■ WHAT THIS EXERCISE ASKS ■
1: Transcribe the passage on David Klamen's "Painting Paintings" show between "The Gallery's Press" and "of art history.", inclusive.
2: In one to three sentences, explain what the passage on David Klamen's "Painting Paintings" show says his sharp angles, skewed perspective, changes in scale, and wall labels accomplish.

■ SELECTION ■

David Klamen's exhibition "Painting Paintings" at Richard Gray Gallery are literally paintings of paintings on gallery walls.
The Gallery's Press Release states....
"Richard Gray Gallery is pleased to announce Painting Paintings, a series of 20 new works by David Klamen.
Klamen has consistently set out to parse the nature of memory and explore visual answers to the question, “how do we know what we know?”. In Painting Paintings, Klamen faithfully depicts iconic museum paintings in-situ, but subjugates them to methodological manipulation: sharp angles, skewed perspective, dramatic liberty with scale, and the ubiquitous inclusion of wall labels all work together to create a new, forcefully illusionistic experience of these masterpieces from the canon of art history.

■ DATASET ■
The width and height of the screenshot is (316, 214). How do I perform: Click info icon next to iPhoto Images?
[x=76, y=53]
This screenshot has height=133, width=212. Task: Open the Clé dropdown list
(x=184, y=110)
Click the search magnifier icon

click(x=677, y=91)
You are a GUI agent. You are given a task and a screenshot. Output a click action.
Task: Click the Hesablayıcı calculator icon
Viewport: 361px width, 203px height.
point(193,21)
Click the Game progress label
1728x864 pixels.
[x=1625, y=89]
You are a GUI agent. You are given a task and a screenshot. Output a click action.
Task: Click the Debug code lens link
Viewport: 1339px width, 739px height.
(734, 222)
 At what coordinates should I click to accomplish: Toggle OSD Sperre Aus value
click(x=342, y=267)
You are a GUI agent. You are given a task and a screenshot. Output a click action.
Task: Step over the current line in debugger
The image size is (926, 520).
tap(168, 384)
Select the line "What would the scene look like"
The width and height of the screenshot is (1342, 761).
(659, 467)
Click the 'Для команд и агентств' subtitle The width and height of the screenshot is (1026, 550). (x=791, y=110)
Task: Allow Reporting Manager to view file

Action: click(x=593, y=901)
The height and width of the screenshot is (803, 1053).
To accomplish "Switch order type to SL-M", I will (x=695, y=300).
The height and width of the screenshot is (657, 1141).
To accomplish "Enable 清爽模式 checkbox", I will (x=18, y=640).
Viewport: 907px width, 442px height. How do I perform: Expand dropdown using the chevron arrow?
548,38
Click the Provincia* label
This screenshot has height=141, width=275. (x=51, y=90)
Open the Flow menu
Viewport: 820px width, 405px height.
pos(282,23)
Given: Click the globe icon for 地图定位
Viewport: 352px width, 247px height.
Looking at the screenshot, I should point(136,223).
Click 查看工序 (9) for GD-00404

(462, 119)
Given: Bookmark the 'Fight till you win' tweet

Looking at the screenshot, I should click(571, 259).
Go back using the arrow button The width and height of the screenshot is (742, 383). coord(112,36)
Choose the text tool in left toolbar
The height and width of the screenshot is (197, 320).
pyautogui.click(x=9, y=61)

■ SOLUTIONS TO THE TASKS ■
1:
The Gallery's Press Release states....
"Richard Gray Gallery is pleased to announce Painting Paintings, a series of 20 new works by David Klamen.
Klamen has consistently set out to parse the nature of memory and explore visual answers to the question, “how do we know what we know?”. In Painting Paintings, Klamen faithfully depicts iconic museum paintings in-situ, but subjugates them to methodological manipulation: sharp angles, skewed perspective, dramatic liberty with scale, and the ubiquitous inclusion of wall labels all work together to create a new, forcefully illusionistic experience of these masterpieces from the canon of art history.

2: These manipulations work together to create a new, forcefully illusionistic experience of the iconic museum paintings Klamen depicts in place on gallery walls, which are masterpieces from the canon of art history.